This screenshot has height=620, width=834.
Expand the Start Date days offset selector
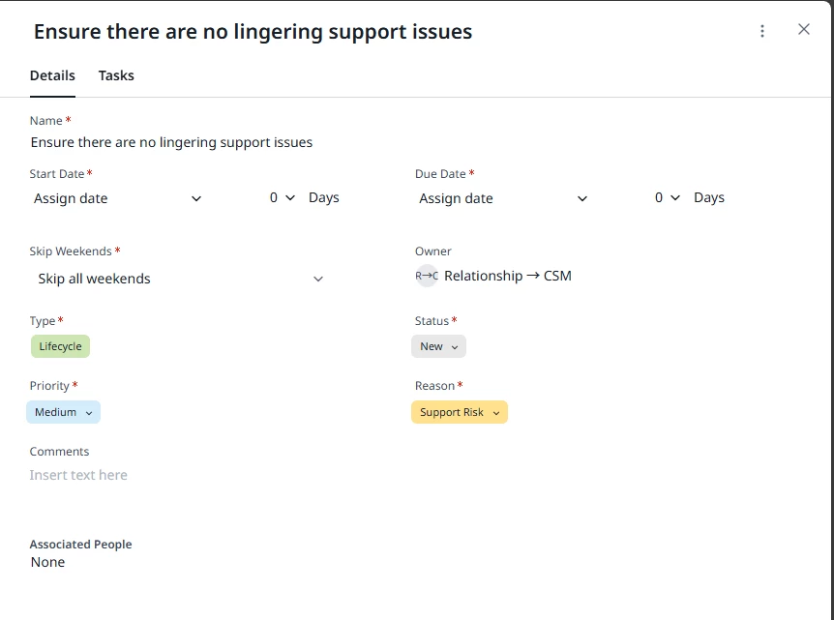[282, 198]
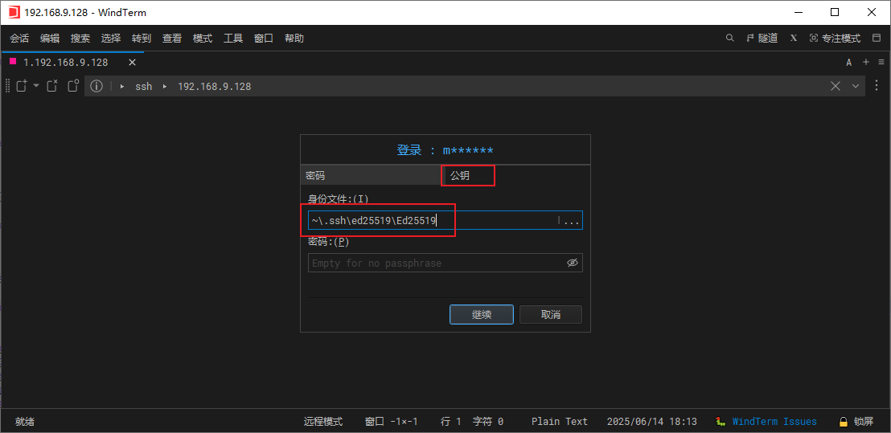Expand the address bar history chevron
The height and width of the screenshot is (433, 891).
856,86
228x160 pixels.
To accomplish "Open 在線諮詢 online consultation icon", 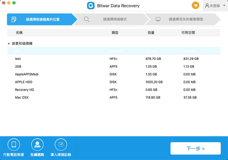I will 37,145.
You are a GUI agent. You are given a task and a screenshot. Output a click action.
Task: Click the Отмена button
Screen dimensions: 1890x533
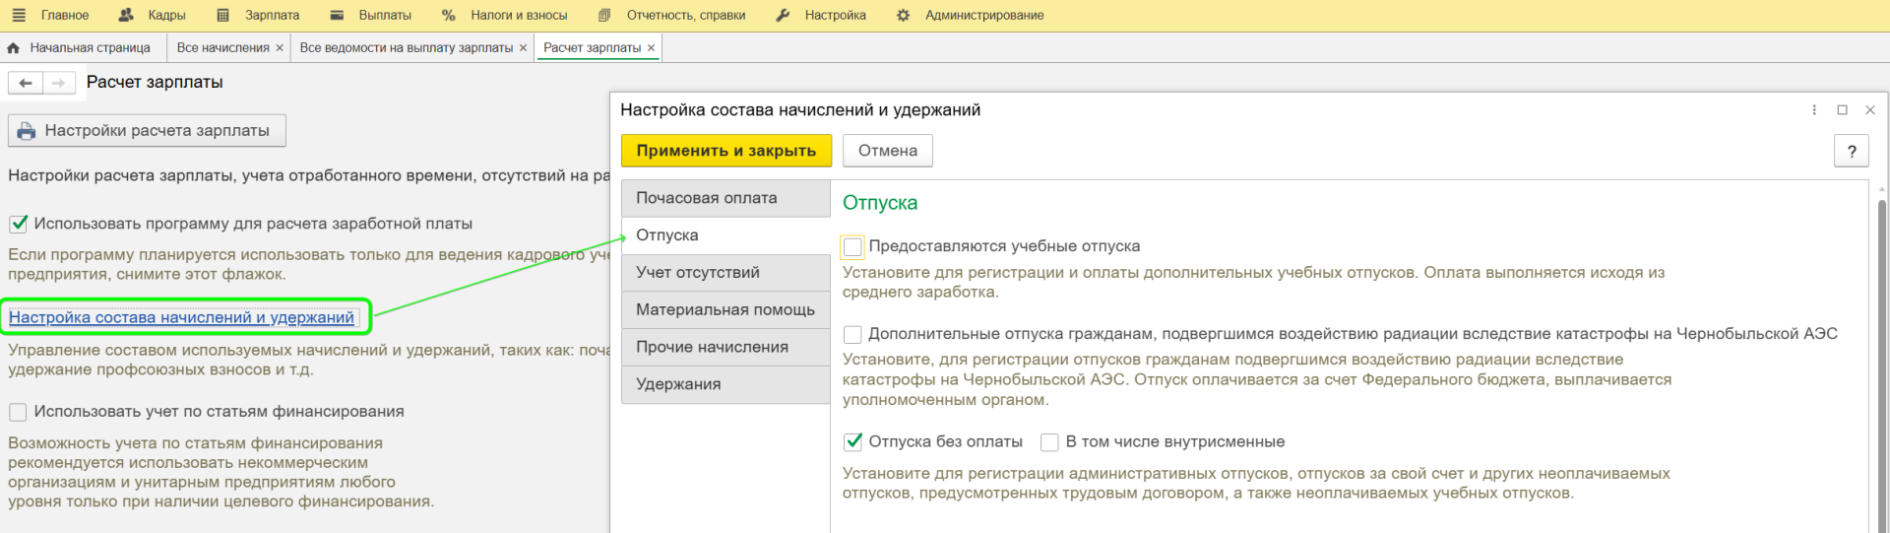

◇ ◇ ◇

### EXERCISE GOAL
The task requires restating verbatim the lines from the one that holds "Task: Click the Отмена button" through the end of the listing, both ends counted, and no pictures.

### TASK RESULT
Task: Click the Отмена button
Screen dimensions: 1890x533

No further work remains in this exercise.